Background: There are few studies concerning the clinical problems of patients from developing countries undergoing dialysis in European countries. This retrospective study aimed to describe the main clinical features of a group of these patients who happened to be on maintenance dialysis in our unit.

Methods: Analysis of the clinical features at presentation and at follow-up of a group of patients from developing countries who entered chronic dialysis in our unit over an 8 year period.

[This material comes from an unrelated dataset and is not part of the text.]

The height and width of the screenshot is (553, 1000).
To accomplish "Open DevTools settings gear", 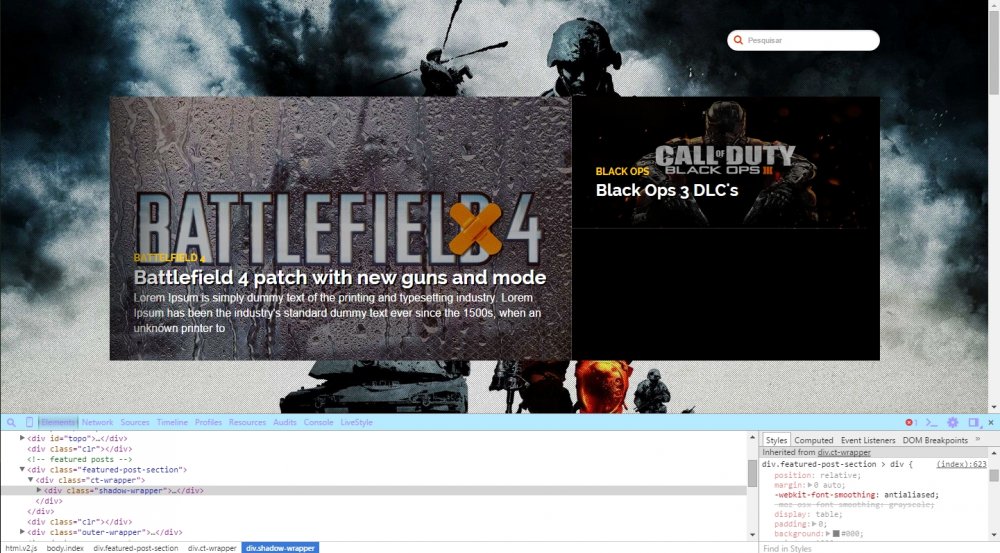I will [x=953, y=423].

Results: From April 1994 to December 2001, 12 patients (eight males and four females, mean age 38.2 +/- 7.9 yrs) from developing countries (the Philippines (n=5); Egypt (n=4); Morocco (n=1); Mauritius (n=1); Sri-Lanka (n=1)) entered maintenance dialysis in our unit (six hemodialysis (HD) patients, six continuous ambulatory peritoneal dialysis (CAPD) patients). The cause of renal failure was severe/very severe hypertension in five patients (four of whom presented with very advanced end-stage renal disease (ESRD)), chronic glomerulonephritis in four patients, amyloidosis, type 2 diabetic nephropathy, and unknown causes in three patients. After a mean follow-up of 45.3 +/- 32.0 months (median 33, range 18-111), five patients continued on HD, two patients were on CAPD, whilst four patients received a renal transplant and one patient a renal and liver transplant. An important feature of our patients was the high infection rate (67%), such as tuberculosis (n=3), B and/or C viral hepatitis (n=4) and schistosomiasis (n=1). Of note were the clinical problems that developed after visits to the patients' native countries, during which the patients were dialyzed locally. After 5/20 visits (25%), three patients experienced a worsening of anemia (four incidences) and active hepatitis C development (one incidence).

Conclusions: Our study demonstrates that patients from developing countries on maintenance dialysis differ from our local Italian dialysis population in several respects. These are young age, causes of renal failure, frequently late referral, high infection rates, and the clinical complications due to patients' visits to their native countries.